John Key has managed to successfully weather all manner of controversy during his six years as PM without much mud sticking to him.
His personal popularity remained high and National was soaring in the polls.
But Hager's book, and Key's repeated obfuscation when taking questions on the subject, is starting to wear thin with voters. It's already worn out the patience of most media.
The tipping point may well have been yesterday's interview on Morning Report with Key. The prime minister repeatedly refused to answer a question on whether he condoned one of the actions Justice Minister Judith Collins is accused of in the book.
Collins, for her part, has already acknowledged the accusation, that she leaked the name of a Ministry of Housing staffer to Whaleoil's Cameron Slater. Slater went on to vilify the man for leaking documents to Labour, claims that were unfounded.
Yet the prime minister, repeatedly, batted away a direct question from Guyon Espiner with the line that Hager's book was a smear campaign.
Key has still, apparently, not read the book and told media he might get around to it after the election.
Yet he stands by Collins and his former adviser Jason Ede, who is alleged to have co-ordinated attacks on National's opponents with Slater from an office two doors down from Key.
Key's continual denial of any knowledge of what Ede was up to is hard to fathom. Hager's book would be a good starting point as a reference, or he could ask Ede himself.
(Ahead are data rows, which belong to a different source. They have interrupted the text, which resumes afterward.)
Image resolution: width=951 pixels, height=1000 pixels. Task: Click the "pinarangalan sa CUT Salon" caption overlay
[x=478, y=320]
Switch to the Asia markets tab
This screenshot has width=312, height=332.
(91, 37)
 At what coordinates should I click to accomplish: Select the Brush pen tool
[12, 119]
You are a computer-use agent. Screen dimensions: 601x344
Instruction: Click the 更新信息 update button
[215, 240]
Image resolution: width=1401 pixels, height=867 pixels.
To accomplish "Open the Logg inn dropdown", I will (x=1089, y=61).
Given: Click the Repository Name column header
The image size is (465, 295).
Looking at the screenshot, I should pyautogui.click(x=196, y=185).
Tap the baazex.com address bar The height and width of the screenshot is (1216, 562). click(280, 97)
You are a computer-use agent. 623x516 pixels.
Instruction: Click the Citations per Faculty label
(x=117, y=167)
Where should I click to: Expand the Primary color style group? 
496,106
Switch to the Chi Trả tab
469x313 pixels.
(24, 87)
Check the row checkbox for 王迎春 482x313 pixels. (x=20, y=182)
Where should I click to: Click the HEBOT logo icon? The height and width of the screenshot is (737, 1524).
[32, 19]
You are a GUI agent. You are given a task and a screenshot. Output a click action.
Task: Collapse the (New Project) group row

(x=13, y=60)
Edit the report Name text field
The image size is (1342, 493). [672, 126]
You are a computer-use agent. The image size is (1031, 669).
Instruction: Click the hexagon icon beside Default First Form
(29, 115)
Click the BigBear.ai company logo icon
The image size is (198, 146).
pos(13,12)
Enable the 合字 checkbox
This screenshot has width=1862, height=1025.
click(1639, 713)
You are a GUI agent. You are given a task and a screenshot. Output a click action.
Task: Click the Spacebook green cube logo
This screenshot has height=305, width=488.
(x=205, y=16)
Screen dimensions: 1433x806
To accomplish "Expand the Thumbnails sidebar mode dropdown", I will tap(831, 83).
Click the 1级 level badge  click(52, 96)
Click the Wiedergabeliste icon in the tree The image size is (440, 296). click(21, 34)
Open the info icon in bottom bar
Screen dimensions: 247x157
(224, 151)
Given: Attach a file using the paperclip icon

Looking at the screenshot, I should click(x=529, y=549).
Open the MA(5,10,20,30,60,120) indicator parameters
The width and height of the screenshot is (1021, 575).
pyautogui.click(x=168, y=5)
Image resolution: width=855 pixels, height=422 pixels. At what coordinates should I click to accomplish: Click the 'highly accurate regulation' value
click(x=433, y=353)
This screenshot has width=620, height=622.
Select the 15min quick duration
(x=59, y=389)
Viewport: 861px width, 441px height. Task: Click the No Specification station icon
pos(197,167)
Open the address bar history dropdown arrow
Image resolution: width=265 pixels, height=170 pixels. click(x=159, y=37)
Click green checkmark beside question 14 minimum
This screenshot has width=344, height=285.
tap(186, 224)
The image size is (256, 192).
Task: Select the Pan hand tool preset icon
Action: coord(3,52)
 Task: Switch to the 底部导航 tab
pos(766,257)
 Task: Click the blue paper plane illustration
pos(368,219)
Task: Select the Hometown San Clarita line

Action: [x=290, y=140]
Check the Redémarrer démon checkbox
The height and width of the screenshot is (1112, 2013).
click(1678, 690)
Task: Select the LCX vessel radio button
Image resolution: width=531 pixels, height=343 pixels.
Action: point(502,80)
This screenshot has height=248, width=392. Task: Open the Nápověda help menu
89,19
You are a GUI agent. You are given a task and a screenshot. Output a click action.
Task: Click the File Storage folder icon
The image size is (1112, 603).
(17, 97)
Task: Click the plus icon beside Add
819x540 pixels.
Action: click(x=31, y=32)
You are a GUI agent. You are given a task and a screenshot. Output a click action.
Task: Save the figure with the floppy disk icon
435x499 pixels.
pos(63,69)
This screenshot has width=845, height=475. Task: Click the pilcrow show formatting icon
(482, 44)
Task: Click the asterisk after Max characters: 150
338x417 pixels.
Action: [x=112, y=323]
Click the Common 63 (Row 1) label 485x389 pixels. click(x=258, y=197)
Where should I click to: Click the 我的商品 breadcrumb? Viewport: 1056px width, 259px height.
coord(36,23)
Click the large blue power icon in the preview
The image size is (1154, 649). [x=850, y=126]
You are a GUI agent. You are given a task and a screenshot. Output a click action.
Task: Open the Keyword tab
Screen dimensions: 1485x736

The tone is reminiscent of when Key continued to back former ACT leader John Banks over claims he falsified a campaign donation declaration.
Key said repeatedly he did not need to read the police report into the matter as he trusted Banks' word. Banks, of course, ended up being convicted.
It's as if Key has been taking political advice from the fictional president Arnold Schwarzenegger in The Simpsons Movie who told an adviser "I was elected to lead, not to read".
Perhaps it's time the prime minister started to read and lead and look into what Collins and people in his office have been up to.
The only action from here for Key may well be for him to reprimand Collins, sack Ede and further distance himself from Slater.
The current crop of lines, that Hager's book is "a smear job", the emails are "one side of the story" and that "the Left do it too" are not going to cut it any longer.